Scan the entries below for the word "Facebook" and copy every line where it turns up.

BEGIN SUPPLIED MATERIAL

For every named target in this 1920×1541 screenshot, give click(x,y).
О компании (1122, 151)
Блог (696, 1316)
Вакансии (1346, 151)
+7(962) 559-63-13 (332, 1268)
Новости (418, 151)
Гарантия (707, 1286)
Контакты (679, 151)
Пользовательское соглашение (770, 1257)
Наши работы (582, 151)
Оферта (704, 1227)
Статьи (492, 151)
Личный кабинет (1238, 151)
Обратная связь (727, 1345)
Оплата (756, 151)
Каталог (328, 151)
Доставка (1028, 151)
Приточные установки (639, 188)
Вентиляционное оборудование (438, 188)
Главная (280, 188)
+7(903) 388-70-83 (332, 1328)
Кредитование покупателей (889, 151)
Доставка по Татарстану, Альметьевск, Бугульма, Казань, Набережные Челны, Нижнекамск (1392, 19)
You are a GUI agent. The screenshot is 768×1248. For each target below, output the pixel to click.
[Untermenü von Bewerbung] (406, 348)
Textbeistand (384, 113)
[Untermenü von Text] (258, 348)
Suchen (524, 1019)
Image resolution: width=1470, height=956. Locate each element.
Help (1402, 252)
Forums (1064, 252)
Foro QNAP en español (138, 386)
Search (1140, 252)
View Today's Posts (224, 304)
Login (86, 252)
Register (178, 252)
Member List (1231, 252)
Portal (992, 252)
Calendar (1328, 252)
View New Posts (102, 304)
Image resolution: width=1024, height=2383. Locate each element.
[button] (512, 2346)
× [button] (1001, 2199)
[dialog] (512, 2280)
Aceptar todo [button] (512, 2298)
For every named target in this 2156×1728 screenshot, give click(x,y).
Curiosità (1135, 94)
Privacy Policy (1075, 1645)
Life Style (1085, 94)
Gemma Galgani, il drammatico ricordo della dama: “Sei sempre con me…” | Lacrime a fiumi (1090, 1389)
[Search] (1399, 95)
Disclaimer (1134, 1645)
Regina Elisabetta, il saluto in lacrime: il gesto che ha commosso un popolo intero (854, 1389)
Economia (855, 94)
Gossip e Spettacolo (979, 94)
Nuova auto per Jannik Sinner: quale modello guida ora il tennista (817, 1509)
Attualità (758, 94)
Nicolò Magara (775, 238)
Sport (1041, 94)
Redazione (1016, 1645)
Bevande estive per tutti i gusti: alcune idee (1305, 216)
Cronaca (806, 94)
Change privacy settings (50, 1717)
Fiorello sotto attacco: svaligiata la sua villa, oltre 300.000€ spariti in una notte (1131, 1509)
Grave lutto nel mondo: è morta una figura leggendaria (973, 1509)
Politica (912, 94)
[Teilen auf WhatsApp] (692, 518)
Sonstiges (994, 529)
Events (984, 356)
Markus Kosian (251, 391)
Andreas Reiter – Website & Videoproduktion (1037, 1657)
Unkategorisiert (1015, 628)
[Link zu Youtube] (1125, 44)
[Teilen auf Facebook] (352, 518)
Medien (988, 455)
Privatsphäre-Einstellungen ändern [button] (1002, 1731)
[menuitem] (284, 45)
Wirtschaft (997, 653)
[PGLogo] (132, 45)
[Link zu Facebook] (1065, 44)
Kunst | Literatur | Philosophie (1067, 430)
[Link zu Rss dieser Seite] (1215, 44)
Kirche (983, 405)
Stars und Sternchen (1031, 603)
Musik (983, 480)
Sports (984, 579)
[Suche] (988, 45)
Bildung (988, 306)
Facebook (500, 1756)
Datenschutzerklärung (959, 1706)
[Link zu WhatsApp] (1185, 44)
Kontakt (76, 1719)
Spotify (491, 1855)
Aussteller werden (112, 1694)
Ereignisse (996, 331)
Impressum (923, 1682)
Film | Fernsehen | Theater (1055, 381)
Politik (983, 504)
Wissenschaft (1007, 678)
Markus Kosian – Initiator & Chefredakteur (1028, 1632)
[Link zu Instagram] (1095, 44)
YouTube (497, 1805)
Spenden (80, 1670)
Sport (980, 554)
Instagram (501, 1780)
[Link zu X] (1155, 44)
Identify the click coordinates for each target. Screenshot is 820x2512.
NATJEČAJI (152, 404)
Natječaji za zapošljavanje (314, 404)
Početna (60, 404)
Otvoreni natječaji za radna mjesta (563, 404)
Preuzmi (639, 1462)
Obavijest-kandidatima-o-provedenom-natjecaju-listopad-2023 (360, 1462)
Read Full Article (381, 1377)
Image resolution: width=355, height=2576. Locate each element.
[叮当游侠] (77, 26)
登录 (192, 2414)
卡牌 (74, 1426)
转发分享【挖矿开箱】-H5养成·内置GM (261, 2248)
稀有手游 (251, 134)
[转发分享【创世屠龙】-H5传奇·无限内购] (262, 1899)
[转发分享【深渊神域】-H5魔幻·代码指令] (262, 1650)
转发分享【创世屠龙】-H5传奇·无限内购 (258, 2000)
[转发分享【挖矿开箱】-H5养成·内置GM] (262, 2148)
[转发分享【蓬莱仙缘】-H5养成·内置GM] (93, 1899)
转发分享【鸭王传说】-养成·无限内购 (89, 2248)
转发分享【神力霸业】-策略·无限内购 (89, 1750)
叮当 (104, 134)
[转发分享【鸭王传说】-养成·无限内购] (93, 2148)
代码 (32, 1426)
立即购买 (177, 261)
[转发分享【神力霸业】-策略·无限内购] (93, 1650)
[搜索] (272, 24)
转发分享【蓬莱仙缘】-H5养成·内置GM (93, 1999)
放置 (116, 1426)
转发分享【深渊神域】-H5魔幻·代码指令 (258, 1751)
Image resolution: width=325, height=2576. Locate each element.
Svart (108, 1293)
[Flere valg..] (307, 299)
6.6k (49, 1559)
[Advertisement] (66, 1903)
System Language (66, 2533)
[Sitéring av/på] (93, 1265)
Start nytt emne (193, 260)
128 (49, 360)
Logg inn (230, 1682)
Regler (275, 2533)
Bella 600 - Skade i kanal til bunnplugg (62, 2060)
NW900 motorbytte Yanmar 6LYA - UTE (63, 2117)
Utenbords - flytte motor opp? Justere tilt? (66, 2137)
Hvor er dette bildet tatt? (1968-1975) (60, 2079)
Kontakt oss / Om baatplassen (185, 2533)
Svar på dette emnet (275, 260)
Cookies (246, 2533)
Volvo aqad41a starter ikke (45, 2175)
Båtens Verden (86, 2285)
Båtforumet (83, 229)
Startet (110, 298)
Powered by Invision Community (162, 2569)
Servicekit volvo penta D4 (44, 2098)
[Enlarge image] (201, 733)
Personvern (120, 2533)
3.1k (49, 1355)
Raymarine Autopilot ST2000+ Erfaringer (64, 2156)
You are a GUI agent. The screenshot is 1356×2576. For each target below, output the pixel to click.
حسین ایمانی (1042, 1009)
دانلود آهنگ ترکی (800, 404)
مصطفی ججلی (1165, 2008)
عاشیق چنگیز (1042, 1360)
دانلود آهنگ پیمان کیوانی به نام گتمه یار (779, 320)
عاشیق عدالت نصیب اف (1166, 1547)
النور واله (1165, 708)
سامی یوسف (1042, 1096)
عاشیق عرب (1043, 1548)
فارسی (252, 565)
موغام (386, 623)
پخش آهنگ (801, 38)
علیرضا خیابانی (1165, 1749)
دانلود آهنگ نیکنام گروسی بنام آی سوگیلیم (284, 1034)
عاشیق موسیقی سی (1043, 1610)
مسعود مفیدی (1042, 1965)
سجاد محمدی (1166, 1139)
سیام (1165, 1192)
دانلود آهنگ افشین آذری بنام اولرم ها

END SUPPLIED MATERIAL

» TASK RESPONSE
[Teilen auf Facebook] (352, 518)
[Link zu Facebook] (1065, 44)
Facebook (500, 1756)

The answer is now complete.